Doctors Diagnose Girl Who Sneezes 12,000 Times
Lauren Johnson, the 12-year old Virginia girl who sneezes 12,000 times a day has finally gotten an official diagnosis from her doctors. The condition is called Pediatric Neuropsychiatric Disorder Associated with Streptococcus, abbreviated as PANDAS.
PANDAS is a term that describes a subset of children who have obsessive compulsive disorder (OCD) or tic disorders such as Tourette’s syndrome. The symptoms worsen immediately following an infection from the bacteria streptococcus.
Researchers first described the condition in the American Journal of Psychiatry in 1998.

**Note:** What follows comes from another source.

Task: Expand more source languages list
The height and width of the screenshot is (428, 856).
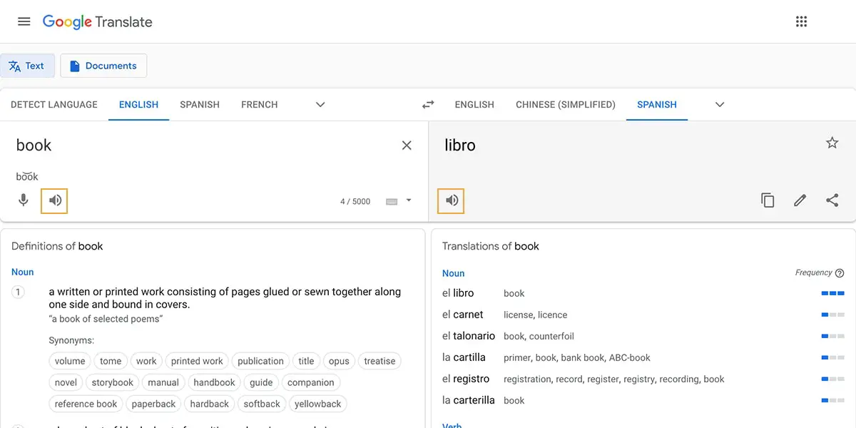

Symptoms of the condition include motor or vocal tics, obsessions, and/or compulsive behavior. Children may also become irritable, have sleep disturbances, separation anxiety and fine and gross motor changes, such as changes in handwriting. The mechanism of onset is unclear, but researchers at NIMH are pursuing a theory that it is similar to that of Rheumatic Fever, an autoimmune disorder also triggered by strep. Instead of producing antibodies to combat an incoming pathogen, the body mistakenly attacks other body functions such as certain parts of the brain, setting off abnormal movements and actions.
The diagnosis was difficult for doctors because there is currently not a lab test for PANDAS. Physicians use a set of five clinical diagnostic criteria to make the diagnosis, which include presence of OCD or tic disorder, pediatric onset of symptoms, episodic course of symptom severity (meaning symptoms are consistent and do not come and go), association with group A Beta-hemolytic streptococcal infection (GABHS), and association with neurological abnormalities, such as motoric hyperactivity.
Treatment for children with PANDAS is the same as for other OCD or tic disorders. They benefit from cognitive behavioral therapy and anti-obsessional medications, such as an SSRI. Antibiotics may treat the bacterial infection, but are not helpful in treating the PANDAS symptoms.